> **Directions for this task**: For this exercise, the lines from the one with "You are a computer-use" through the final line of the data below are to be transcribed exactly, and pictures are to be skipped.

> **Data shown**:
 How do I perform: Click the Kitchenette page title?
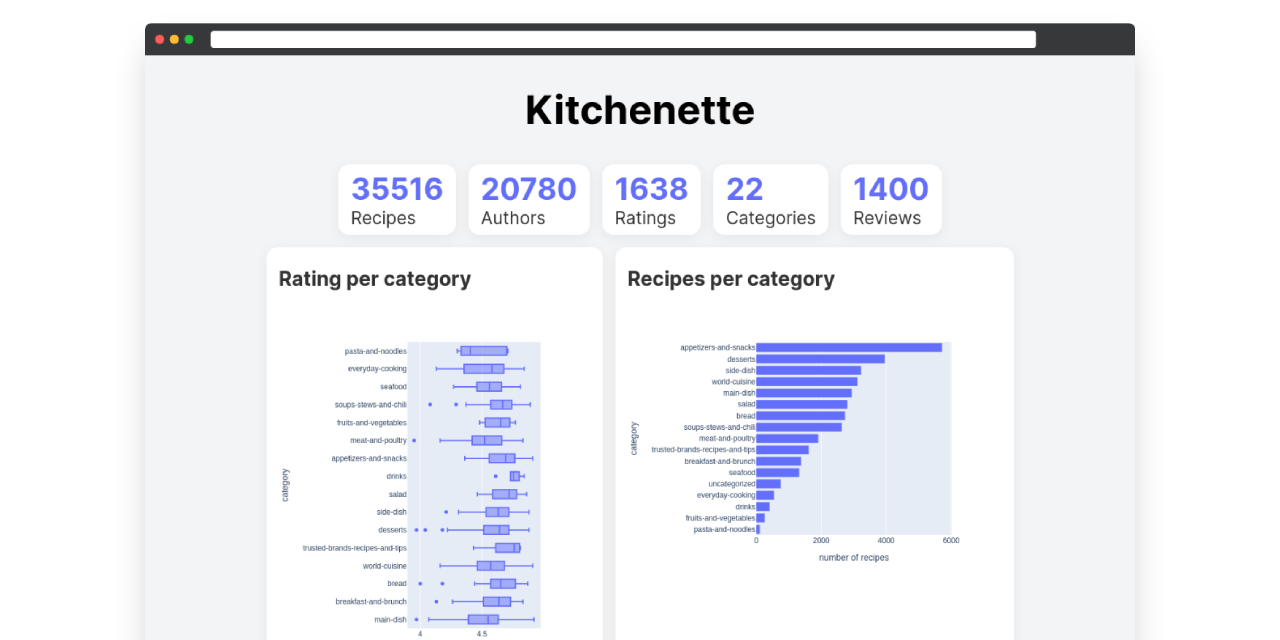pyautogui.click(x=639, y=110)
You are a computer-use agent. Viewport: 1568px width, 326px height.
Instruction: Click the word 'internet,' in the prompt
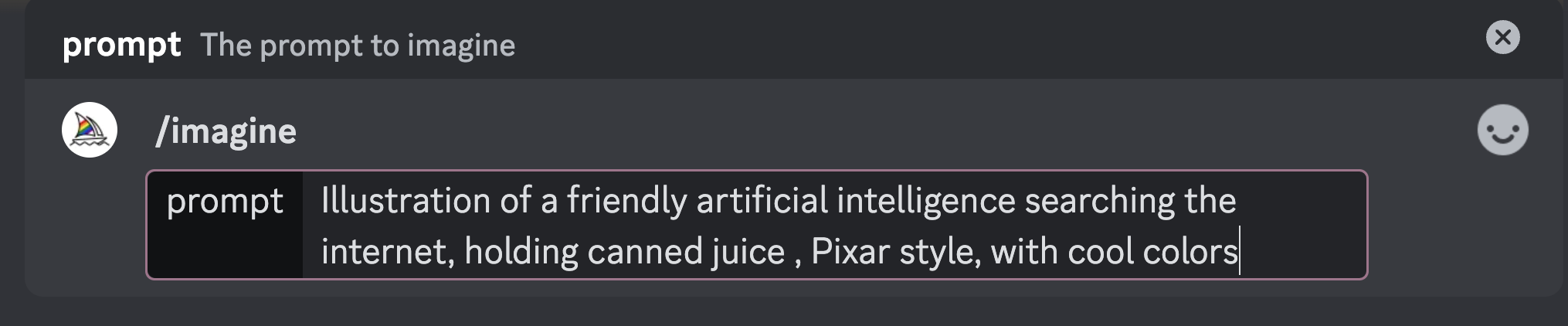pos(388,252)
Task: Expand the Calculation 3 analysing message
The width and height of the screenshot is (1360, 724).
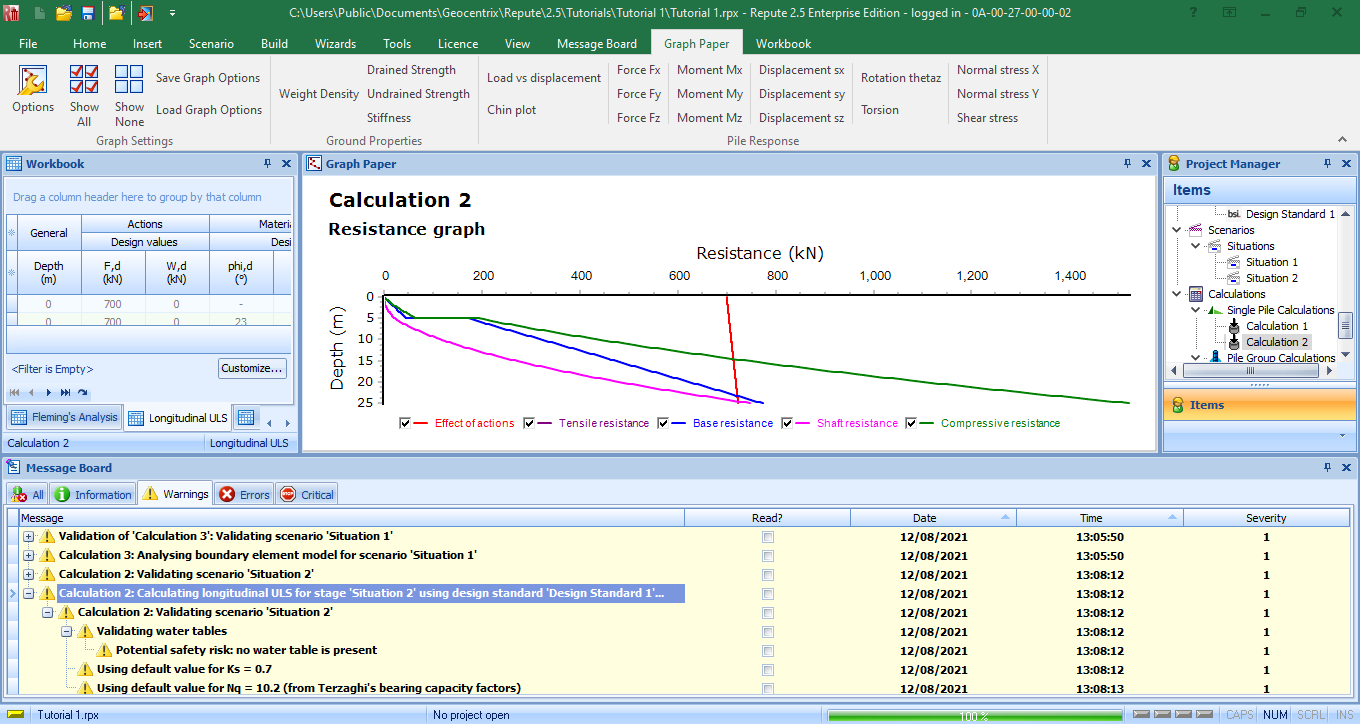Action: click(29, 556)
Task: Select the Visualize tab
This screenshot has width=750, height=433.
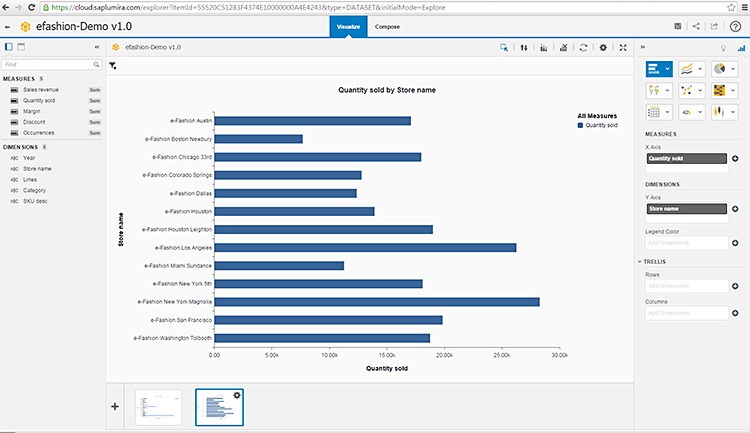Action: (x=348, y=27)
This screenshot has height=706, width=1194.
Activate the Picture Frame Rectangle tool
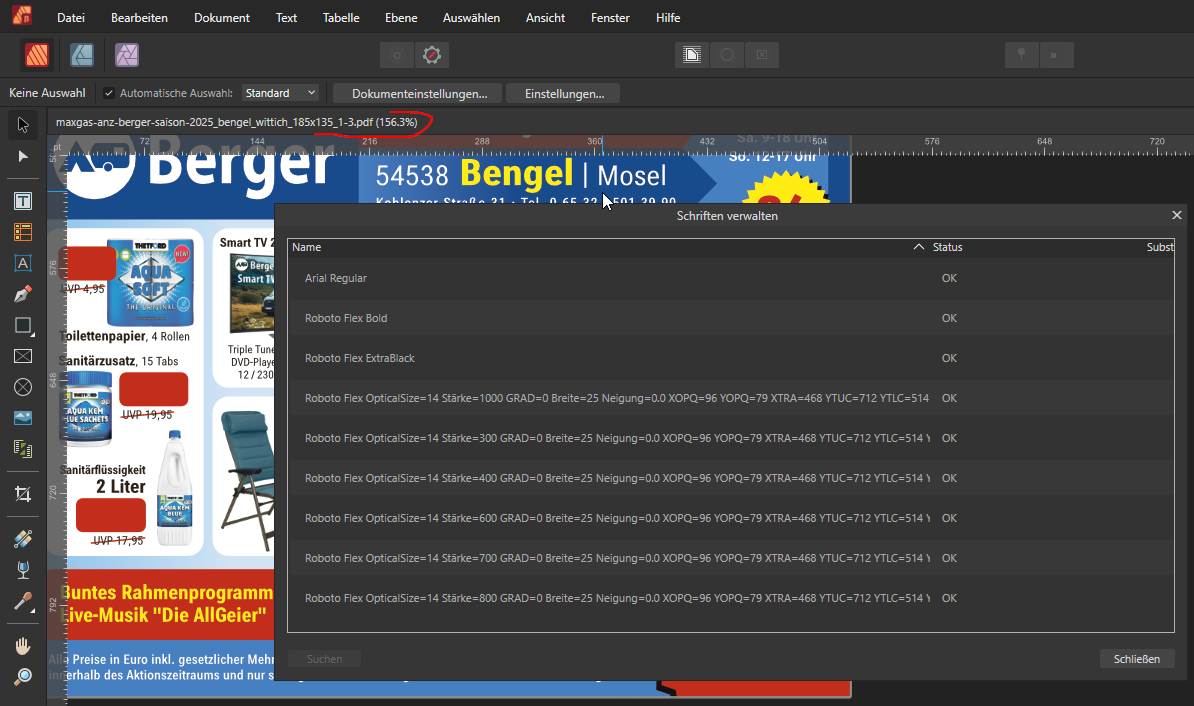(x=23, y=356)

> **Result for this task**:
You are a computer-use agent. Viewport: 1568px width, 326px height.
Instruction: Click the word 'internet,' in the prompt
pos(388,252)
Task: Expand the Calculation 3 analysing message
The width and height of the screenshot is (1360, 724).
Action: click(29, 556)
Task: Select the Visualize tab
This screenshot has width=750, height=433.
Action: (x=348, y=27)
This screenshot has height=706, width=1194.
Activate the Picture Frame Rectangle tool
(x=23, y=356)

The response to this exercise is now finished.